Sometimes, you work hard enough that even though the result is boring, you want people to see how hard you worked.
I’m trying to dress up the space in front of my front porch. Probably futile, because a) It’s in deep shade and b) It floods if the gutters overflow.
So what I have, essentially, are two strips of dirt right at the edge of the slab, under the eaves. All the nutrients have been leeched out, and the remaining clay has packed itself down to just short of sedimentary rock.
First thing to do, then was to dig out a nice deep trench. (Eight inch concrete block for scale; the light-colored band at the top of the slab shows the level of the dirt before I started digging.)

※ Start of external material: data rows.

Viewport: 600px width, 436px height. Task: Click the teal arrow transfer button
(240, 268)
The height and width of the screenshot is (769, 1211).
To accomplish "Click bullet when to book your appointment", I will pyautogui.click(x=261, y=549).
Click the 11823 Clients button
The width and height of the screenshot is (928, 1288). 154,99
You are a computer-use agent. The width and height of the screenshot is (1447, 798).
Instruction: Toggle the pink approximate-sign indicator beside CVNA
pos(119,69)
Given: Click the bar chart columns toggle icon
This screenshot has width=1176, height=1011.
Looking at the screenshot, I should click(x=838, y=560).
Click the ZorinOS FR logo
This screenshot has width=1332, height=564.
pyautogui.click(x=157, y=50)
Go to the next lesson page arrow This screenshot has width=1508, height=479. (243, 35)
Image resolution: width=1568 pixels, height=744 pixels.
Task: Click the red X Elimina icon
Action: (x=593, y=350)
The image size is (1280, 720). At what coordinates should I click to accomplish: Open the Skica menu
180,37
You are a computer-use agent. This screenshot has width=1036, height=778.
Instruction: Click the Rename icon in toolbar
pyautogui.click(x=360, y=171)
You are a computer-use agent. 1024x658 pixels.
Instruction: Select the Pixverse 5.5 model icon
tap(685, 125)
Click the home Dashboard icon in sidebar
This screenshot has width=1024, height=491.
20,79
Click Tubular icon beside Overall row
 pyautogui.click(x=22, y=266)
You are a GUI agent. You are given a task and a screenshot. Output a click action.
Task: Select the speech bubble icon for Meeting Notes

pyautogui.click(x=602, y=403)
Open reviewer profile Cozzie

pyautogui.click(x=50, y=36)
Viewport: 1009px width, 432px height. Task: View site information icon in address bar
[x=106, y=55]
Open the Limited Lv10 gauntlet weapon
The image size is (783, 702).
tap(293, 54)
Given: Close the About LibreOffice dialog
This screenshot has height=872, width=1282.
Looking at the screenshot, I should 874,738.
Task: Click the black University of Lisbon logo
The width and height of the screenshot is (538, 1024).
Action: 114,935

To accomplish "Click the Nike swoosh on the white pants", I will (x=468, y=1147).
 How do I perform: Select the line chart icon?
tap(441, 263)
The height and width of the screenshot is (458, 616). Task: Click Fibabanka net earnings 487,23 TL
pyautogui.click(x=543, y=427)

[More images below the fold.]
This is not all of the dirt. About 4 wheelbarrow loads filled in various depressions around the yard. The yellow handle is the pick-ax/mattock I had to use to break up the dirt, and hack out the roots. I could only dig out about two or three inches deep at a time.
Not only was the dirt hard, but it was bound together with a dense network of roots from a nearby tree. Here’s the worst of the filthy things.

After I got tired of digging, I ran some water in to moisten the very dry clay at the bottom, and hosed down the edge of the slab. I think the concrete actually goes a bit deeper than what you see here.
I started re-filling with a good thick layer of sphagnum moss at the bottom, then alternated excavated dirt and moss, turning and moistening each layer. Back to front: moss, on top of excavated dirt, on top of moistened mix.

That’s about four days of work there, in one or two hours a day. That’s all my stamina and the heat (90+ for most of it) would allow, although by the last day I’d toughened up enough to do three or four hours.
Now I have to do the same thing on the other end of the porch. Gah.